Any analysis of allele frequencies also needs to consider another important factor that we neglected to mention in our initial reply: biased sampling. Each sample that is sequenced is not independent from another. For example, as contact tracing is a significant driver of case detection, there will be a correlation between samples detected, driving oversampling of particular genotypes and mutations. Additionally, the sampling of infections for sequencing is greatly biased by the country they occur in, for example, 80% of COVID-19 cases to date (9/3/2020) come from China, but a far smaller proportion (~40% as of 2/3/2020) of sequenced genomes do. This biased sampling will further exaggerate these epidemiological variations driving variations in observed mutation frequencies.

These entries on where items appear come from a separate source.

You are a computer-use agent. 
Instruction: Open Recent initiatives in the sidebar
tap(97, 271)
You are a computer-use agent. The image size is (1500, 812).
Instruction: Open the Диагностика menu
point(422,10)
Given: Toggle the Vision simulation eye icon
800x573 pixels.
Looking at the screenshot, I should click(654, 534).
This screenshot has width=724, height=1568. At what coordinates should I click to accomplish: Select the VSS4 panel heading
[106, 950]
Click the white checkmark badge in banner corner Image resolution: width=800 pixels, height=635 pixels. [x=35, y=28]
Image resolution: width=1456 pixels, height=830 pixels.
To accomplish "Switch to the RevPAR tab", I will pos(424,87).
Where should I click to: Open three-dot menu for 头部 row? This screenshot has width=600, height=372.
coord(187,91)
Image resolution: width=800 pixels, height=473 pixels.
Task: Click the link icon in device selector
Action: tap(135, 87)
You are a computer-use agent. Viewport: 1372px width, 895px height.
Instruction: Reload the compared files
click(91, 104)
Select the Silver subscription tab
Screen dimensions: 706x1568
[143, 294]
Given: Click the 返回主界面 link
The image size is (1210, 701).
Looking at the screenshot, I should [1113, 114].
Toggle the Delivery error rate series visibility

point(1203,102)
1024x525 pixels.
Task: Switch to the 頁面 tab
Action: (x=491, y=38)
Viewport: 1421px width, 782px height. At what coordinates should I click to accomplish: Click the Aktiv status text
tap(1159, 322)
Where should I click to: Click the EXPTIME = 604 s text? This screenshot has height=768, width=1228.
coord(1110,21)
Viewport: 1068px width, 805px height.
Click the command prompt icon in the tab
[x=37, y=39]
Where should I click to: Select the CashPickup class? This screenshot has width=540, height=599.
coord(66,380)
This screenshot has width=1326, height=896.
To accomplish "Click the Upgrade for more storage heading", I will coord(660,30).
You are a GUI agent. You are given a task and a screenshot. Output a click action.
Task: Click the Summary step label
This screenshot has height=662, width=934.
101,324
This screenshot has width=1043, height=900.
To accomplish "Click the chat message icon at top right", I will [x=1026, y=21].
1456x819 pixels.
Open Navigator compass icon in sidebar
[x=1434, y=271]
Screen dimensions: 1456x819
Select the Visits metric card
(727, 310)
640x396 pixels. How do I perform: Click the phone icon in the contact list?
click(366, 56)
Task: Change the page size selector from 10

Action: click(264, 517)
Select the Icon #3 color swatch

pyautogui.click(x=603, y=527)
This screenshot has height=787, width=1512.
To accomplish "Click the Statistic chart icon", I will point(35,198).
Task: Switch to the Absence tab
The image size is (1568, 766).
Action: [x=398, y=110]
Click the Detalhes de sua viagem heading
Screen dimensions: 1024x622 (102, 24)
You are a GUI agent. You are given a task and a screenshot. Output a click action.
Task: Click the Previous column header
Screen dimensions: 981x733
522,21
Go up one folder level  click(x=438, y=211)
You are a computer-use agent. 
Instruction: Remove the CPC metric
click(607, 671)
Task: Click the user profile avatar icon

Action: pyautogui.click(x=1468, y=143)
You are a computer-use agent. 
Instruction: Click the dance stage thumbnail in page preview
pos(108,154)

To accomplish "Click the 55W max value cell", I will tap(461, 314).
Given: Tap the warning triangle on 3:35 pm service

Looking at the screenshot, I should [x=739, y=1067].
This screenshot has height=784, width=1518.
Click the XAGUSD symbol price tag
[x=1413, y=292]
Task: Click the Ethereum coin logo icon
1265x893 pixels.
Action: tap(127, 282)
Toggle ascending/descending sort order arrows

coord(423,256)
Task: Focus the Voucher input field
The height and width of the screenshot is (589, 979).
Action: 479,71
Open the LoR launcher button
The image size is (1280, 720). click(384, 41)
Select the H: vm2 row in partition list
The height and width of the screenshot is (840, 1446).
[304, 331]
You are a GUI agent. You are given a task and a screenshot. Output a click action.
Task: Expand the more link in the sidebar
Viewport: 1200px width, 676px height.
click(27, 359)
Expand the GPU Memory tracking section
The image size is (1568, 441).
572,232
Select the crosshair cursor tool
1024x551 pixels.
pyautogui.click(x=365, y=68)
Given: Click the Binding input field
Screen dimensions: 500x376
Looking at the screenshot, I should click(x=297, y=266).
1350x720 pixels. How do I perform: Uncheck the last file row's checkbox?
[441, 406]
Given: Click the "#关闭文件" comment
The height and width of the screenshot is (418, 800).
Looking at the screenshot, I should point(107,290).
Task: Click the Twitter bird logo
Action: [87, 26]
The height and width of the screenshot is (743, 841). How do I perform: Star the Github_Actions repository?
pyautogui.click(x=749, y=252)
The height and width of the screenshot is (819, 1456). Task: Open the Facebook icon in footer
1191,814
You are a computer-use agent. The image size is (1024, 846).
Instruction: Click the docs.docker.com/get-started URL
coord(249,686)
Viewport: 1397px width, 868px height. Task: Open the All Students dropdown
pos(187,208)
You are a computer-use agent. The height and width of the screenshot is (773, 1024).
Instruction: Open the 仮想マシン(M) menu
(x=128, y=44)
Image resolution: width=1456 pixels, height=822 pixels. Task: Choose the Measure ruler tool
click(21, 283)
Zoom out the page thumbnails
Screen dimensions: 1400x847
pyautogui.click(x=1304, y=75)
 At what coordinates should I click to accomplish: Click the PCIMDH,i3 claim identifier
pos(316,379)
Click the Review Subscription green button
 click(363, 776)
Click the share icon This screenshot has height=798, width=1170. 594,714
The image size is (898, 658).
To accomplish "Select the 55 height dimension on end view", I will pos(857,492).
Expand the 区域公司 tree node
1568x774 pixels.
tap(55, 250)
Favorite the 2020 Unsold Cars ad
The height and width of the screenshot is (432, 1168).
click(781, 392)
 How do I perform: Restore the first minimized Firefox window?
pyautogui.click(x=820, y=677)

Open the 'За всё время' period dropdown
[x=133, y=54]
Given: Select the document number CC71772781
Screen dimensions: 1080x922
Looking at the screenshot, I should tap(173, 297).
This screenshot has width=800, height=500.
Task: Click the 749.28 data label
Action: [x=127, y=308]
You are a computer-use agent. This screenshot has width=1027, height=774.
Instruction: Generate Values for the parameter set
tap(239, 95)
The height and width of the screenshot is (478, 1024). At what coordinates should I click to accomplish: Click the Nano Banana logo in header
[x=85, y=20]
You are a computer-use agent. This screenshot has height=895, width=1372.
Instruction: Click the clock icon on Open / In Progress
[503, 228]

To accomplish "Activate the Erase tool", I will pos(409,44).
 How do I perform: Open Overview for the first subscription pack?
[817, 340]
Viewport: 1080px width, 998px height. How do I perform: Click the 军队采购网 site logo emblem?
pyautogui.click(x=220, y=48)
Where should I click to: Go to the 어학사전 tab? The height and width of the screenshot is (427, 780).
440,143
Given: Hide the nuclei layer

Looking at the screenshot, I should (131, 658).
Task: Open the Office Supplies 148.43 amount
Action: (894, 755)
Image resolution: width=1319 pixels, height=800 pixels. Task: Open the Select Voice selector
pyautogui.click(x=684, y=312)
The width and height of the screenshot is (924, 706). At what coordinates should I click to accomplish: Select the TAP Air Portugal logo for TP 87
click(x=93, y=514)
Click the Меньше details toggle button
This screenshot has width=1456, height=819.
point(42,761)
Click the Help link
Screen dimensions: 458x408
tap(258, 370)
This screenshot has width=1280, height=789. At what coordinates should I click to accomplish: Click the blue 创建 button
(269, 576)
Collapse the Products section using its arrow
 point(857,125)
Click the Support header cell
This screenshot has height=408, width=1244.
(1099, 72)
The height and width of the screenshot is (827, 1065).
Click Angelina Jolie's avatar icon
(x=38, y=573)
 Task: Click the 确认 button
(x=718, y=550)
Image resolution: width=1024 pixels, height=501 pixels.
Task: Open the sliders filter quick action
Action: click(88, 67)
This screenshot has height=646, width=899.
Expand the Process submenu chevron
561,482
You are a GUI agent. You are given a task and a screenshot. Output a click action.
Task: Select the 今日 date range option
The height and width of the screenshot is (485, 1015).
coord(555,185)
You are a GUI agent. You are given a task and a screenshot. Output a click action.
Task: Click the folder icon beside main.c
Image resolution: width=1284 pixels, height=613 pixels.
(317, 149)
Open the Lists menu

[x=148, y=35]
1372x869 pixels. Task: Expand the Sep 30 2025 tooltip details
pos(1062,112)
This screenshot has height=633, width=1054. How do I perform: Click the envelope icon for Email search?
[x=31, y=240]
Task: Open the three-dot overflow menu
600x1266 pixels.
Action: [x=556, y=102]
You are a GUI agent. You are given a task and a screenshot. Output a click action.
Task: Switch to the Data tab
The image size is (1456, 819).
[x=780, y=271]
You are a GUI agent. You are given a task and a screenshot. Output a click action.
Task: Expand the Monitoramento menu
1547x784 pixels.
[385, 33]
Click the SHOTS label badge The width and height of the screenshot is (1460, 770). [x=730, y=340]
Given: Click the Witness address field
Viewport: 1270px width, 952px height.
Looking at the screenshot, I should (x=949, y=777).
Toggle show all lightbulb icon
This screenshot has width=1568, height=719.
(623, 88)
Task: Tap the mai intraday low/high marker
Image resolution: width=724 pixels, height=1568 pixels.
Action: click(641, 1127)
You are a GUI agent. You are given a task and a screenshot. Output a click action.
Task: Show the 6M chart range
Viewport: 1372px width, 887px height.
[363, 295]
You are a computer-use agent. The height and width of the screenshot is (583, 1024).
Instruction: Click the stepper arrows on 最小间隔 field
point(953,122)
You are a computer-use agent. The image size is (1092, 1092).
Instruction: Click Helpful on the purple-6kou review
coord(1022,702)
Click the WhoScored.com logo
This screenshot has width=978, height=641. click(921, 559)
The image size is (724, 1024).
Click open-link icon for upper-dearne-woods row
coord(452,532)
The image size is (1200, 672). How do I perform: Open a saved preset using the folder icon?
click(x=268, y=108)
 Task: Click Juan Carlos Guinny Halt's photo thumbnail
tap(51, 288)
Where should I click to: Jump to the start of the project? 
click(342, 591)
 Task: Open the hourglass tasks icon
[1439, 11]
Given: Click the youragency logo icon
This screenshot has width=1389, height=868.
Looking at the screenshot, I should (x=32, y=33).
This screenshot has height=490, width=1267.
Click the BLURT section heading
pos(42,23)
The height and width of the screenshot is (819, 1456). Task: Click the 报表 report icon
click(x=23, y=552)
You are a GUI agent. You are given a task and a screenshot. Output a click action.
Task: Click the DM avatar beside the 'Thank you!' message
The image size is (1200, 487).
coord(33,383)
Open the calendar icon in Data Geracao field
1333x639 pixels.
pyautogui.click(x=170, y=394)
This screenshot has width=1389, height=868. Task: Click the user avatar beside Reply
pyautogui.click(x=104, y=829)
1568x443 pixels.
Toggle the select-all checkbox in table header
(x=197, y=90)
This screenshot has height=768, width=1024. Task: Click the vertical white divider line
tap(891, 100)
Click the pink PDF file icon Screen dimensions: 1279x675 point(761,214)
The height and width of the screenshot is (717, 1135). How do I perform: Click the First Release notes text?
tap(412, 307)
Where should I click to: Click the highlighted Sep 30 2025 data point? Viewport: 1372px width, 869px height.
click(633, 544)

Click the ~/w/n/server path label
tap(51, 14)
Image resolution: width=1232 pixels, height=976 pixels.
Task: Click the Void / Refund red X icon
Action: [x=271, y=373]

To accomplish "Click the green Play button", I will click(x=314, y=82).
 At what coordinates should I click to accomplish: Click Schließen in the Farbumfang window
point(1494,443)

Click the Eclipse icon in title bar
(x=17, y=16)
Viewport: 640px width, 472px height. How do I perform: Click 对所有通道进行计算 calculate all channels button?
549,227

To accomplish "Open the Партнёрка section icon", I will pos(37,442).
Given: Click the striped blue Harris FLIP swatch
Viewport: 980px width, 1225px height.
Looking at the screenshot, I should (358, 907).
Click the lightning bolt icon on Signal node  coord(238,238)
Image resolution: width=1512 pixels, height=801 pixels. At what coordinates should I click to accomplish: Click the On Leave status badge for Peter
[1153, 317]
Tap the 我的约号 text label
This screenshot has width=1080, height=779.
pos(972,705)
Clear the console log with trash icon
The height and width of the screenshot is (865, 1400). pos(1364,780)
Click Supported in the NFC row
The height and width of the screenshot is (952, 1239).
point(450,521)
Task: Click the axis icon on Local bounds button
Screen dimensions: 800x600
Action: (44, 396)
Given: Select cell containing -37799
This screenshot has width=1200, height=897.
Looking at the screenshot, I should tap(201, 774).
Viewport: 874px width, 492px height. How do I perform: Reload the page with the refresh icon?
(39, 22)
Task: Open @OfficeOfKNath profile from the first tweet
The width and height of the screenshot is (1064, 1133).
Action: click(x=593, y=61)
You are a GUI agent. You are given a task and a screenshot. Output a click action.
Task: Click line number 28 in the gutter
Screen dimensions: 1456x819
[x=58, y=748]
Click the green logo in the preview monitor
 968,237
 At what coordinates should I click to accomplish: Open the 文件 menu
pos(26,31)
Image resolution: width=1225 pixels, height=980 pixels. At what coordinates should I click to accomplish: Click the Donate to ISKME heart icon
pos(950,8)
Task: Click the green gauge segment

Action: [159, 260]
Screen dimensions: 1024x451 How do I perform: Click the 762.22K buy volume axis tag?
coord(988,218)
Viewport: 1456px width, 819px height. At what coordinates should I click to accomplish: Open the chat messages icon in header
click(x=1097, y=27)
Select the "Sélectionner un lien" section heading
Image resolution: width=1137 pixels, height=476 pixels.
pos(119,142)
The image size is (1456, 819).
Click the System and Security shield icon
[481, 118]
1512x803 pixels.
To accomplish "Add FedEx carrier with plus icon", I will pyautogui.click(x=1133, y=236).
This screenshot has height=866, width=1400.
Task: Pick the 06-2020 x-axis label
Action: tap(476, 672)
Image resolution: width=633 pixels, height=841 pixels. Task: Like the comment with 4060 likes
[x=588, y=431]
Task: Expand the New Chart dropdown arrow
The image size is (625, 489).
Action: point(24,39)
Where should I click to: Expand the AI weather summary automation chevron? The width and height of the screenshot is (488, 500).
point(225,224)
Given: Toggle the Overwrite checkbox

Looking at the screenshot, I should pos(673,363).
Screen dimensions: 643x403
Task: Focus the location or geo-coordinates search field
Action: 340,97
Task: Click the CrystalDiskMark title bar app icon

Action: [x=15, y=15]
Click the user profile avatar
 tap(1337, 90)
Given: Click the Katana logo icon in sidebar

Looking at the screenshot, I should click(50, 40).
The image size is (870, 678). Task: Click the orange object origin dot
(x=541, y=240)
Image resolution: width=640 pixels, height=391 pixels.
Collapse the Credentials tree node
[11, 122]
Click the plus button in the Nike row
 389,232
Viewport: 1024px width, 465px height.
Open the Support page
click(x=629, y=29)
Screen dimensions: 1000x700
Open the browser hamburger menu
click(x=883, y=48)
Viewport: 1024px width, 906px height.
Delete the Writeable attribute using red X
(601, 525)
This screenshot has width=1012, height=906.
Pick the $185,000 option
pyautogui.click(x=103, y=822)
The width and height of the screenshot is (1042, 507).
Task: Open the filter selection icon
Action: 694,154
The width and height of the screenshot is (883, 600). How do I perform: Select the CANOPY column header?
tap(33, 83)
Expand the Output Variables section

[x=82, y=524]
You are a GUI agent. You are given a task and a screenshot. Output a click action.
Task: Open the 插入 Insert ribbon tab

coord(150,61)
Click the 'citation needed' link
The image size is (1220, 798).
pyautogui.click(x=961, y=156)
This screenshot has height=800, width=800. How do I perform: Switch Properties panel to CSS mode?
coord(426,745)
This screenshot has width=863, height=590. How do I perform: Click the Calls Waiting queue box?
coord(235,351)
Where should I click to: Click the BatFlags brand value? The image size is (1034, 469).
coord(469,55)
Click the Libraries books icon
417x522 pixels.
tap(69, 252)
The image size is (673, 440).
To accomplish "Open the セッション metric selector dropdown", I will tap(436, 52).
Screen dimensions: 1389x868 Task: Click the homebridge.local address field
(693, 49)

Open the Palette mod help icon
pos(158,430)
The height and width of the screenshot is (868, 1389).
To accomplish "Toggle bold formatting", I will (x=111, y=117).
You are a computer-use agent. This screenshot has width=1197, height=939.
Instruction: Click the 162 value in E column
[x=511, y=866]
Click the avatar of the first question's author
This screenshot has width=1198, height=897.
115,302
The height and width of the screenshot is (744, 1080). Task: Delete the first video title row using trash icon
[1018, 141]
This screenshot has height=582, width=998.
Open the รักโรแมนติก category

Lu has also restated their claim that “there is only one nonsynonymous mutation that appears in > 50% of the samples and that is the L mutation. In contrast, there are 7 synonymous mutations” without any further qualification, completely ignoring our explanation in our first posting of why their methodology is flawed and why there are not seven such mutations.
Some additional points:
We did not make the claim “…that there is no purifying (i.e., negative) selection against non-synonymous mutations in the circulating viral population.” We simply highlighted a lack of power to detect it with the limited data currently available. The authors are over-interpreting our results here.
Whilst the paper by Charlesworth and Eyre-Walker (2008), which suggests removing variants under 5% frequency in count based analysis of polymorphisms, is fairly well cited (158 as of 9/3/2020), we think describing this data processing step as “the fundamental rule of population genetics” is unwarranted. However, if this frequency threshold were to be used, only three nonsynonymous and two synonymous mutations would remain for analysis (using data from 2/3/2020). This further highlights the lack of power in the current SARS-CoV-2 polymorphism data to make inferences about the pattern of purifying selection.
Lu provides a 3.5:1 nonsynonymous to synonymous ratio with no explanation of the methodology that has been used to generate it, or why it differs from our 2.43:1 estimate. Counting the relative numbers of sites for a given gene/genome is a non-trivial process, and the choice of model will be a significant driver in the estimated ratios.
To reiterate our first posting, Tang et al. have not provided any evidence that there are two major types of SARS-CoV-2, and certainly no evidence that part of the outbreak has been “more aggressive”. We agree with Nathan Grubaugh’s post that such a claim is misleading and has led to the spread of misinformation in the press. Rather than focus on our response, the authors should urgently correct the confusion they are responsible for.
Reference
Charlesworth, Jane, and Adam Eyre-Walker. “The McDonald–Kreitman test and slightly deleterious mutations.” Molecular biology and evolution 25.6 (2008): 1007-1015.